-- What you should do --
Below are the records; return every line from the one that contains "Expand the __lookupGetter__ entry arrow" to the last, exactly, skipping the pictures.

-- Record extracts --

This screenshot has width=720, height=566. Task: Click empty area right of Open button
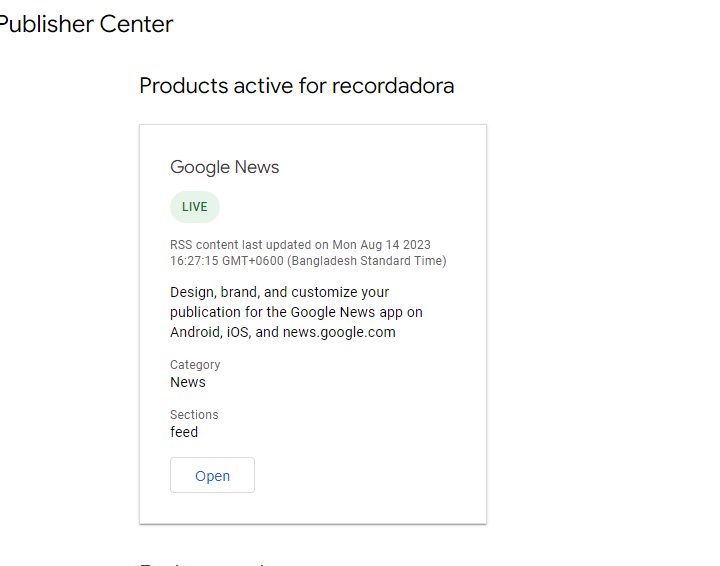370,476
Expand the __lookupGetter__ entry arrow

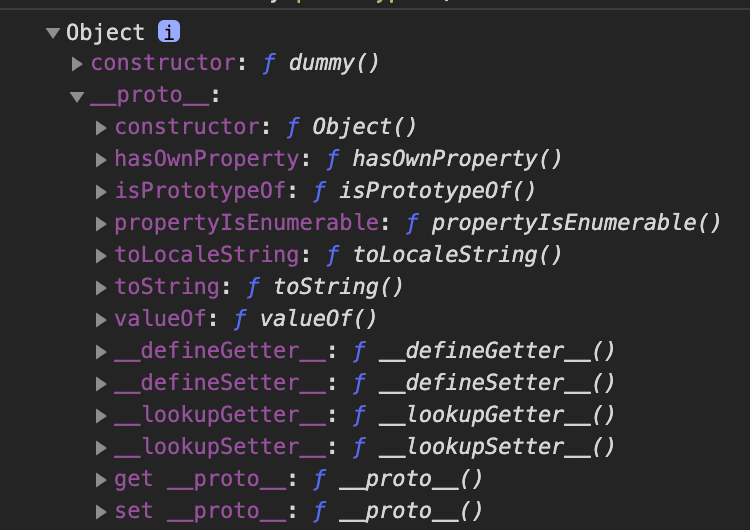pyautogui.click(x=101, y=416)
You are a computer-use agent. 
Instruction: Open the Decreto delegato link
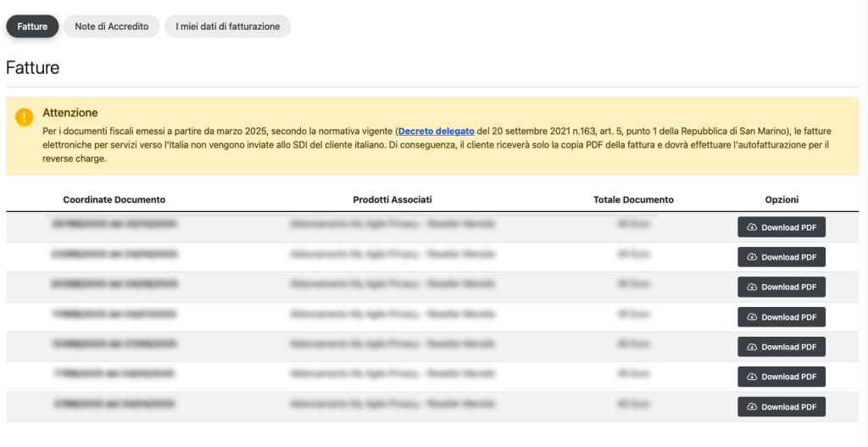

-- Answer box --
Expand the __lookupGetter__ entry arrow

pyautogui.click(x=101, y=416)
You are a computer-use agent. 
Instruction: Open the Decreto delegato link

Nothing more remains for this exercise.